After some exploration of the project creation flow (colloquially referred to as "gazing into the abyss") with the objective of simplifying it in some way, shape or form, we can extract some insights:

  • The main complication of the project creation flow is that we can get user input in three different ways: through the CLI, throught prompts, or through a config file. This makes input validation a little tricky, because as of now we're having to validate it in several different points of the new function, which feels confusing to read.
  • On top of that, tools validation is particulary confusing because the input is different depending on the source. Sometimes it's numbers. Sometimes it's names. Sometimes it's a string. Sometimes it's a list.
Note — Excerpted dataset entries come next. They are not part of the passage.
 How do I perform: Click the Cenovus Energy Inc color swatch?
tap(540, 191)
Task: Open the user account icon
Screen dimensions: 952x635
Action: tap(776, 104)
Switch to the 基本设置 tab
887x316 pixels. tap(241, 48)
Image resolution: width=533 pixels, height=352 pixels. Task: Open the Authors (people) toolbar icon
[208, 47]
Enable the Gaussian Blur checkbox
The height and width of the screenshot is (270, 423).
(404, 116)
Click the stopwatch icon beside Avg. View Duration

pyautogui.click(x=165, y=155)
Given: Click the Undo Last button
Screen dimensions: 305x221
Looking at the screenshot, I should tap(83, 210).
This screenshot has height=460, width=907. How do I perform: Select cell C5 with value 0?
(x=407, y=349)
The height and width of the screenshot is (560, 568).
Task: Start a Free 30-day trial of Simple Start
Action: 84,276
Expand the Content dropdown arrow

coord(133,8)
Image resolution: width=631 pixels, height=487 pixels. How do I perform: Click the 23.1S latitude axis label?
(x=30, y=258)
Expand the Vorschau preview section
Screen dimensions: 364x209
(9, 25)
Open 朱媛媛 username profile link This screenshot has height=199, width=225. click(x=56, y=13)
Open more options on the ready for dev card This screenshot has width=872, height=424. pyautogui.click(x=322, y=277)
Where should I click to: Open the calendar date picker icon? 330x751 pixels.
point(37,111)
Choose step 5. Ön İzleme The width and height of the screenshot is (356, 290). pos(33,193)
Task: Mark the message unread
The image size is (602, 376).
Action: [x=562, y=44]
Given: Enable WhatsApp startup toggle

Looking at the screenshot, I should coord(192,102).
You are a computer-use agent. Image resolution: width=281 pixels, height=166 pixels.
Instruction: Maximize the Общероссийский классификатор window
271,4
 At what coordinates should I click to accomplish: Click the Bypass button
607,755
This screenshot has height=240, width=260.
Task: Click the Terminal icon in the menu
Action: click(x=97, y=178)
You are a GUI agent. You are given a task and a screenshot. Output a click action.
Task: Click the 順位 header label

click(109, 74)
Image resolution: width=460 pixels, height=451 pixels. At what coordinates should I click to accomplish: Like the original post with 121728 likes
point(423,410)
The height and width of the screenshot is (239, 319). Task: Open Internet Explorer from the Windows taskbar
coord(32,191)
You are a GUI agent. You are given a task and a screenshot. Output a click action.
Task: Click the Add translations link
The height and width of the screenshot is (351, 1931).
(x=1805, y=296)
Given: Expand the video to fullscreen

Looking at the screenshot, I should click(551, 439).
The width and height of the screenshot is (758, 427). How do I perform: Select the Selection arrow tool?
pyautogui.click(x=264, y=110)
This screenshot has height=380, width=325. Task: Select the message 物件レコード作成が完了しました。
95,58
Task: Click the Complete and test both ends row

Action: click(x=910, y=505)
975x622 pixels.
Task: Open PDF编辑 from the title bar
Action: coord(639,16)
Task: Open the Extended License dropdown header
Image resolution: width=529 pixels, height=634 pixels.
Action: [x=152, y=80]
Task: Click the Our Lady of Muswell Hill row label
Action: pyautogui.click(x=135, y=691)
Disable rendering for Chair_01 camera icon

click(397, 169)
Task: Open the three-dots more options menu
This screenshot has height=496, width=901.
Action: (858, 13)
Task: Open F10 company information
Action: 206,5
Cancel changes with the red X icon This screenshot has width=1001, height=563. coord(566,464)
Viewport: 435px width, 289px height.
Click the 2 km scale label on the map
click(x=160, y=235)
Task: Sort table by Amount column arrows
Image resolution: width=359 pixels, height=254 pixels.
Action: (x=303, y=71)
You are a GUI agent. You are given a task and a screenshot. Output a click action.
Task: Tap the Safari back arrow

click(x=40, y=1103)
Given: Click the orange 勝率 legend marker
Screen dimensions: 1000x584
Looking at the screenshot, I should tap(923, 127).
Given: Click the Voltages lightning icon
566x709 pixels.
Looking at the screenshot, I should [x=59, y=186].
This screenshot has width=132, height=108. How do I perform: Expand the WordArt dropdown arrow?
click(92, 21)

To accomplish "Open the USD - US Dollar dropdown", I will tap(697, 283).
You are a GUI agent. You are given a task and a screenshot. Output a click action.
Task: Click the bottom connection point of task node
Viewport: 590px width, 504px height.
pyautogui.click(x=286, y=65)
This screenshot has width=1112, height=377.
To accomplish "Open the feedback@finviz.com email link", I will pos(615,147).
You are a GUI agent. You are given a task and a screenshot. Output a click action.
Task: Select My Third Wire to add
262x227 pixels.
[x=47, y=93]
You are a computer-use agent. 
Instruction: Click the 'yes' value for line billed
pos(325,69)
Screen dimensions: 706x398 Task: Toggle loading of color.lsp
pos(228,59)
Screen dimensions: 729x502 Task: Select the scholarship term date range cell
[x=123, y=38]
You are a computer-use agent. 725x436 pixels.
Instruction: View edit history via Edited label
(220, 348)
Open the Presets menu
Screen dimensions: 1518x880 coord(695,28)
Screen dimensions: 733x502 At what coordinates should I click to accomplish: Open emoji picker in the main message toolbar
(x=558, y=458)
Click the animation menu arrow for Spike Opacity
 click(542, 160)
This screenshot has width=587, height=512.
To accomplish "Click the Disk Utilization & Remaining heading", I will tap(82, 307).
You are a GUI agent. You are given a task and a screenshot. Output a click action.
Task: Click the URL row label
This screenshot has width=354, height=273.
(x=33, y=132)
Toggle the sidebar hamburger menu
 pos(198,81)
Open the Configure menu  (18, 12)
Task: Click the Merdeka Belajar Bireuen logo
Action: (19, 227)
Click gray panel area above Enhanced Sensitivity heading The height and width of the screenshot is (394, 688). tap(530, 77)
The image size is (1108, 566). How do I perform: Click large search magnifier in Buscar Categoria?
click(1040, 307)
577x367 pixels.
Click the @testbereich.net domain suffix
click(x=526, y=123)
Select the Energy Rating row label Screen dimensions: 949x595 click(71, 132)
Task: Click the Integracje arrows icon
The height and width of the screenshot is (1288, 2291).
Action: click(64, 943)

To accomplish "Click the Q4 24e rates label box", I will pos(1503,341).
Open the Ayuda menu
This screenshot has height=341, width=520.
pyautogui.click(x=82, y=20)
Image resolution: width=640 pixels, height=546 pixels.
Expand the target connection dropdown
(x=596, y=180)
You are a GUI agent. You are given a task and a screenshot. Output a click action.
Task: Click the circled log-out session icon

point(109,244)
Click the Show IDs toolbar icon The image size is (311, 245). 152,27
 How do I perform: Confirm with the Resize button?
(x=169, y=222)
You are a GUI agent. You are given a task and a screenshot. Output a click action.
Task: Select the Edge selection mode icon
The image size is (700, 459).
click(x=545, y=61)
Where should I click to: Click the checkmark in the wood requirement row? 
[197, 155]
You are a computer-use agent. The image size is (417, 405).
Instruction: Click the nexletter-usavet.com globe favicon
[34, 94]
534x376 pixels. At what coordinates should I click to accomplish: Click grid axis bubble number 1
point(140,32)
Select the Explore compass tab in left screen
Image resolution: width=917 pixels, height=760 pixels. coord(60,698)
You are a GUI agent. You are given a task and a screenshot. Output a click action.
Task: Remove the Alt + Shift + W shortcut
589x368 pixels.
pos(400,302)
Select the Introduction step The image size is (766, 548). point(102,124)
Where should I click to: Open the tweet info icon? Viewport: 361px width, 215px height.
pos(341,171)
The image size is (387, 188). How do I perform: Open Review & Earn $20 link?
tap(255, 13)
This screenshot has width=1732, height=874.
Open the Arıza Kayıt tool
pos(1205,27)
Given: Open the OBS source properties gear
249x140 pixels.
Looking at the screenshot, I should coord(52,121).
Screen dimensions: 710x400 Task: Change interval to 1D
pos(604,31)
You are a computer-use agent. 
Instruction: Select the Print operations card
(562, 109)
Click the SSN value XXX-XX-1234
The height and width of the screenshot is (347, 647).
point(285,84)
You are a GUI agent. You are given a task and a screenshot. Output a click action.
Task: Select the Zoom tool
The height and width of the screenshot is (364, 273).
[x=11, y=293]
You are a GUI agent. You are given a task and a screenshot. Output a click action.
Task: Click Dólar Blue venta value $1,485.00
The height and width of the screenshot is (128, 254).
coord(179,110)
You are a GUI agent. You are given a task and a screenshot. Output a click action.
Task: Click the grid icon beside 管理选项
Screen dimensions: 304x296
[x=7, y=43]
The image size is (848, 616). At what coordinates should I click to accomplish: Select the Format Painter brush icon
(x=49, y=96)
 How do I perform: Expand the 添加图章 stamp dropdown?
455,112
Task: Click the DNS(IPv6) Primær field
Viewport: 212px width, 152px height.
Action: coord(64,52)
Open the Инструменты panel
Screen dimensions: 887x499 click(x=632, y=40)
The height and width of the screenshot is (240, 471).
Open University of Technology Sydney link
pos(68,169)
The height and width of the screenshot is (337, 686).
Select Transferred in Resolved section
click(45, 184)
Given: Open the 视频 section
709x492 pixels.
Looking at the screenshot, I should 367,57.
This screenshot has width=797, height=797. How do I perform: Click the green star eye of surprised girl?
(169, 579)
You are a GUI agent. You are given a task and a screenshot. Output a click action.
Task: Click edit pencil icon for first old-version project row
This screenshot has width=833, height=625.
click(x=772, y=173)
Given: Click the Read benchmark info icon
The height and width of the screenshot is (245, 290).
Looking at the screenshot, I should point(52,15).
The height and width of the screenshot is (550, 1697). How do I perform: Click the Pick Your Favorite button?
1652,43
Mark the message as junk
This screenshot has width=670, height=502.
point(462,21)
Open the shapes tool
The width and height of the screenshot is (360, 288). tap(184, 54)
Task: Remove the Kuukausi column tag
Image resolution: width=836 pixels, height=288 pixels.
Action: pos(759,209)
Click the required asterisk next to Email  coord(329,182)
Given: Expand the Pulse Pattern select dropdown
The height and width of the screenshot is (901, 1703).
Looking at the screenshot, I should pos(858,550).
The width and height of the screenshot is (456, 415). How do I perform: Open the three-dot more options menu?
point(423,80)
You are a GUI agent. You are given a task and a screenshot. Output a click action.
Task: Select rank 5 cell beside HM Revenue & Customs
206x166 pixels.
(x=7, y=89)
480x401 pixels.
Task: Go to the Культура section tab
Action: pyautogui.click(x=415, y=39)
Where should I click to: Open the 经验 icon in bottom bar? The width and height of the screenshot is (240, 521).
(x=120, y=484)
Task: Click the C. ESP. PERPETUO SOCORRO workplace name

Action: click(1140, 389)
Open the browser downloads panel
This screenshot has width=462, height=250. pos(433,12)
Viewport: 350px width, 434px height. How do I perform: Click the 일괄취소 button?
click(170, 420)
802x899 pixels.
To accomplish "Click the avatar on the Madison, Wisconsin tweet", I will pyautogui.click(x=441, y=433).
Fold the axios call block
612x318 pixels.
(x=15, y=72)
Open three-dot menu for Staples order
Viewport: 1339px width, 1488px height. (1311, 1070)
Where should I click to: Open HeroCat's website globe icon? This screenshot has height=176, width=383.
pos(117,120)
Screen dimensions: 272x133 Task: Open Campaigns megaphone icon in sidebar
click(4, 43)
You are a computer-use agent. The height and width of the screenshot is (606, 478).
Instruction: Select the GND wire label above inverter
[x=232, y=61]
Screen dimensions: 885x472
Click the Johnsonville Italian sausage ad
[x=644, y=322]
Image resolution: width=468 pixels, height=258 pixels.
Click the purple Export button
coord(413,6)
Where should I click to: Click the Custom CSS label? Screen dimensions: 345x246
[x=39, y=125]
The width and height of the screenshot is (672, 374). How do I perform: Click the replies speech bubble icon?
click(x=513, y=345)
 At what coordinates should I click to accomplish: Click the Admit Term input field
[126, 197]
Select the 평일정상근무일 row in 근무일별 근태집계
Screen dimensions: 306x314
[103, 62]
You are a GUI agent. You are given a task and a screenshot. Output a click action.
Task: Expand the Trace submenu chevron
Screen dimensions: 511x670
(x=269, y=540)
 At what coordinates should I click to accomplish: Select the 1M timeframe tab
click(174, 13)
The data is converted from one format to the other multiple times throughout the project creation flow and it's easy to lose track of which is which.
  • That said, changing the prompts themselves to using Click's instead of Cookiecutter's was doable without affecting functionality. The appearance is different, but the upside is that we have more control over it.
  • ...which is one step in the direction of being able to run kedro new without having Rich installed, though more work need to be done on that. Changing our own prompts is not going to be enough, because we are using Cookiecutters git cloning function and it imports the rich.prompt library. Even though we are using the function with its no_input option, it still tries to import the lib and will break if it does not find it.

For now what could be done, besides the aforementioned replacement of the prompts, is replacing the --telemetry CLI input validation with the click.Choice option (which prevents an incorrect error message to be displayed if the input is bad, it was treating it as if it was the --example flag), and doing some cleaning up on the _Prompt class.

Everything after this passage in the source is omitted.